Assemblyman James N. Tedisco (R,I,C-Schenectady/Saratoga) today opposed a proposal introduced by the Assembly Majority for the state to borrow $2 billion to close New York’s $9 billion budget deficit. Tedisco cited financial experts as well as history in questioning the merit of the proposed state financial plan.
“It’s time that Albany comes to terms with the fact that you can’t borrow your way to fiscal stability,” Tedisco said. “Just as their supposed ‘deficit reduction plan’ was merely a ‘deficit deferral plan,’ this is simply a deferral of responsibility. Rather than making tough decisions now and facing the consequences at the ballot box, our state’s elected officials are merely borrowing time to get through the election cycle. Instead of making the difficult, but necessary, spending cuts to balance our state’s historic budget gap, they decided it would be easier to please the state’s powerful special interest groups. The losers here are the hardworking taxpayers of New York, who will once again have to finance the state’s borrowing addiction and will likely face catastrophic cuts in services after the November elections.”

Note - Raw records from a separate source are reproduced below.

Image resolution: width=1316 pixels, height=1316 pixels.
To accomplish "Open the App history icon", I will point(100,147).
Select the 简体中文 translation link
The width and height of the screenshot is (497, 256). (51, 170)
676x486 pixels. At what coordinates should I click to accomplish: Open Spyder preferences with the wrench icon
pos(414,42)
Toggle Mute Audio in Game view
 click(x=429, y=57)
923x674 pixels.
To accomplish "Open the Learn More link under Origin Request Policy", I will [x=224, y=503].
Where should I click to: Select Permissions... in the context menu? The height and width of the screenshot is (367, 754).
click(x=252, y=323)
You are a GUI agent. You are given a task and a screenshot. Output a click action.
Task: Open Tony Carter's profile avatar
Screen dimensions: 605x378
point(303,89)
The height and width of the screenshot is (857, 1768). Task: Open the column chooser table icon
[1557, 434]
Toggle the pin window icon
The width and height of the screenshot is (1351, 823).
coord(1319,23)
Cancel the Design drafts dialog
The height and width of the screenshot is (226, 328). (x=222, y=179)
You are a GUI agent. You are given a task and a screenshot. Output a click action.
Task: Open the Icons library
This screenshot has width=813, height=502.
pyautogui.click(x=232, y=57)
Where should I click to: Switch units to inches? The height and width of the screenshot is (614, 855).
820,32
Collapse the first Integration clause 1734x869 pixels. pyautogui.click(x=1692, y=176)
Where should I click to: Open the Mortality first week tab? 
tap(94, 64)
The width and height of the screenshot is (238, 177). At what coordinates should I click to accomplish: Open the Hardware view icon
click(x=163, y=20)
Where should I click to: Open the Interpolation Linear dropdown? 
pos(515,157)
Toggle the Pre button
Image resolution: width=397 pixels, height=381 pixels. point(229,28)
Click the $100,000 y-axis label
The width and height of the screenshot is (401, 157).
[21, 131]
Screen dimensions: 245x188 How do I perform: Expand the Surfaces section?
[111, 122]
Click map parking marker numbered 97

Tedisco pointed to legislation he introduced that would make it more difficult for the state to borrow. His Truth in Borrowing Act will require public disclosure of estimated costs to appear on the ballot for a vote prior to the state taking on new debt. It would mandate that the state reveal the interest, payback period, and total cost. He pointed to the state’s 1990 sale of Attica prison to a state authority. The state then leased Attica in what was billed as $200 million in borrowing. To date, the state has paid $344 million and still owes $222 million in principal and interest.
“Fiscal experts, regardless of party affiliation, will attest to the dangers associated with incurring more debt,” Tedisco said. “According to Comptroller DiNapoli, New York’s $3,089 in debt per person is more than three times the national average. With those figures in mind, I cannot fathom how borrowing any more money can be seen as anything but disastrous. At a time when we are struggling to keep our children and grandchildren in New York, why are we saddling them with excessive debt?”